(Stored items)
================================
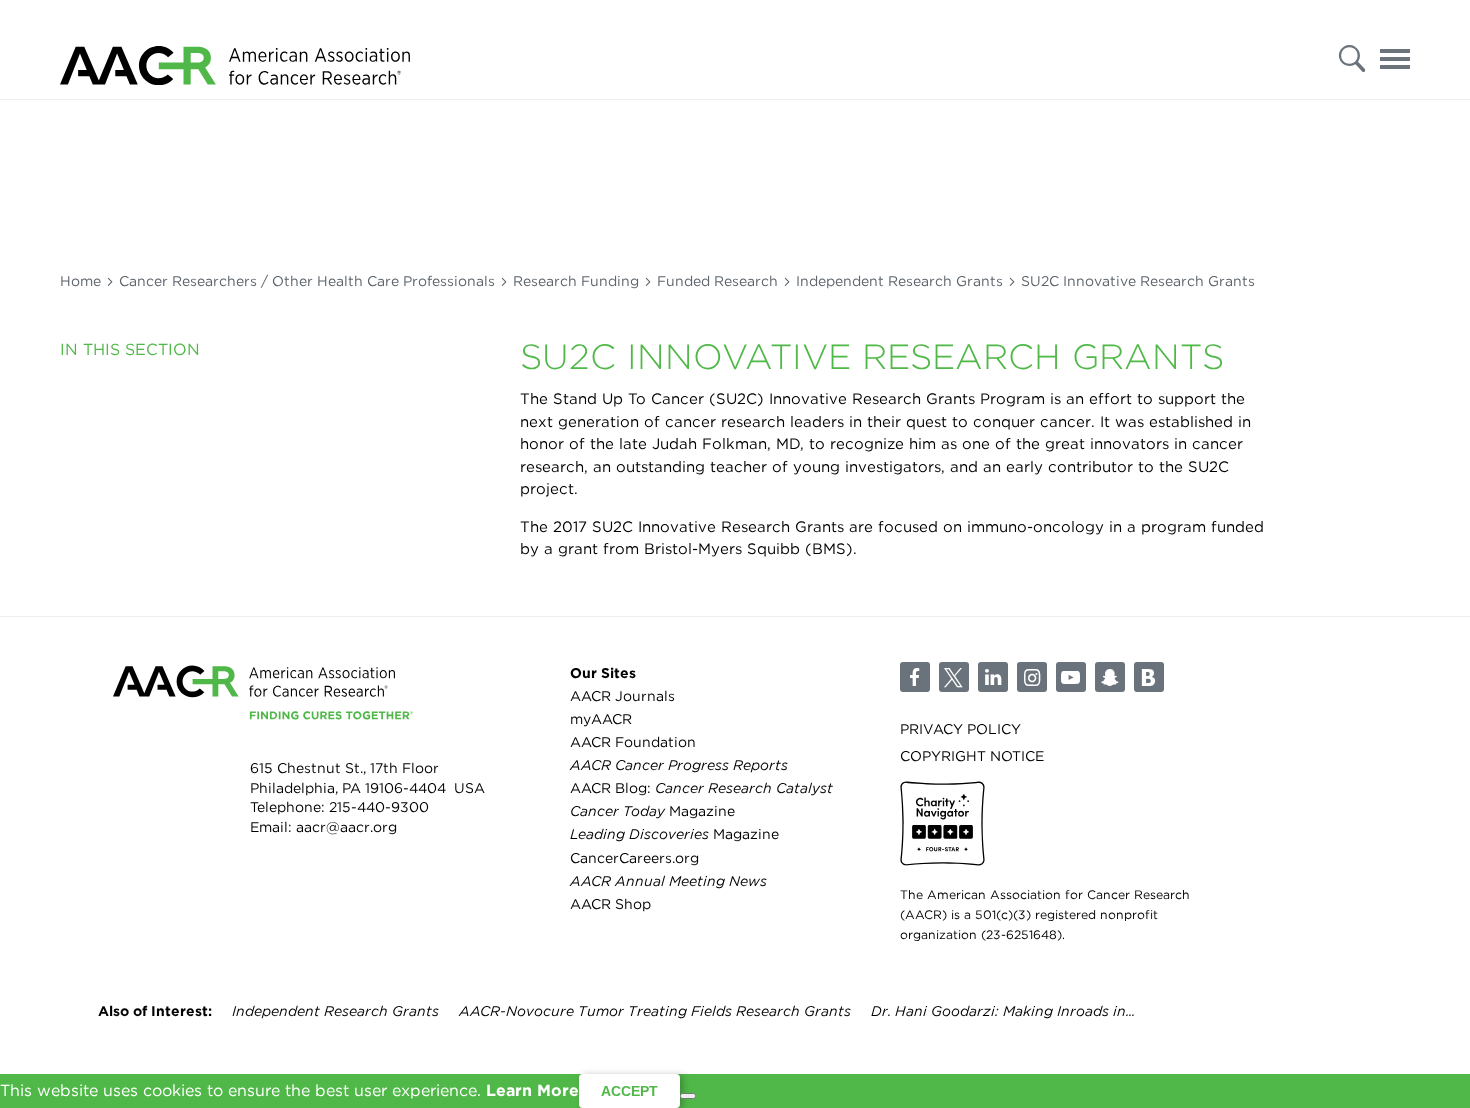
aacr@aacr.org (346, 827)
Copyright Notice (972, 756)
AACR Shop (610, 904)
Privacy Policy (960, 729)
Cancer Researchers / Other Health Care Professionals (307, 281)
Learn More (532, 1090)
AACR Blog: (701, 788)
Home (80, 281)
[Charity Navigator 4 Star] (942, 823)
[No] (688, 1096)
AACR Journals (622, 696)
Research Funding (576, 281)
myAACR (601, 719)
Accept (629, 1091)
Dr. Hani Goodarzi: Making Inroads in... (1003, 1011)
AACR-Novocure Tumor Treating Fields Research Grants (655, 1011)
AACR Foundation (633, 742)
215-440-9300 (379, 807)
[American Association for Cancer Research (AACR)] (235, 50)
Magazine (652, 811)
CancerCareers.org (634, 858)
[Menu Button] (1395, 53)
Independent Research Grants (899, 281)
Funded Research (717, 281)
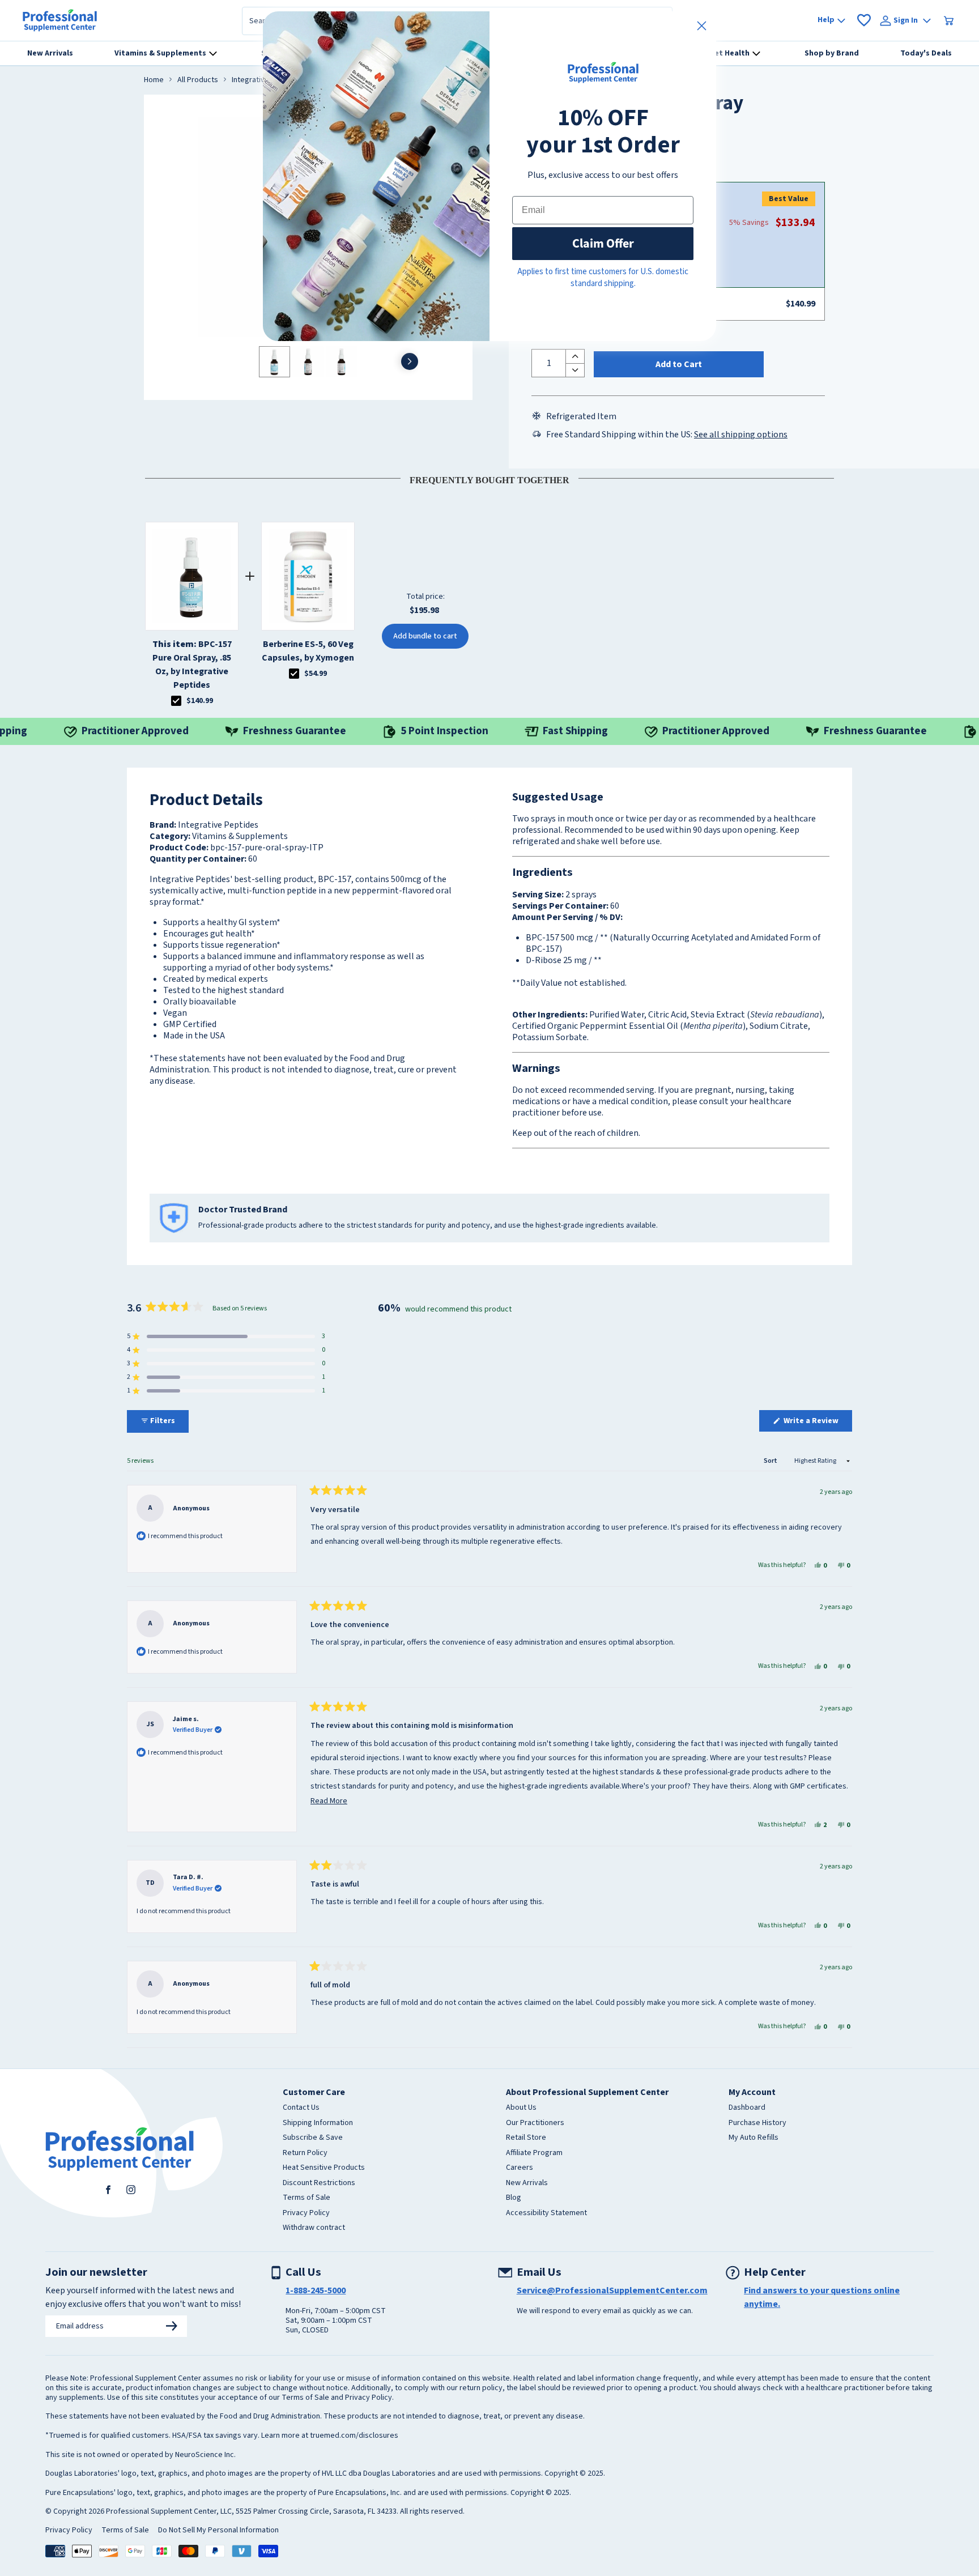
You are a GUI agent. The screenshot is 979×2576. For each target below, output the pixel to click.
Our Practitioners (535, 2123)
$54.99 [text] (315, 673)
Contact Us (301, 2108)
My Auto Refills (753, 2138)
================================
INSTRUCTIONS FOR THE TASK ->
Begin at the line with "[American Association for" and retype exactly every line through the last one of the entries above, both included, and nothing more; pictures stay out.

RESULT OF THIS EXERCISE ->
[American Association for Cancer Research (AACR)] (235, 50)
Magazine (652, 811)
CancerCareers.org (634, 858)
[Menu Button] (1395, 53)
Independent Research Grants (899, 281)
Funded Research (717, 281)
You are a GUI agent. The screenshot is 979×2576. For each target below, output the pixel to click.
Our Practitioners (535, 2123)
$54.99 [text] (315, 673)
Contact Us (301, 2108)
My Auto Refills (753, 2138)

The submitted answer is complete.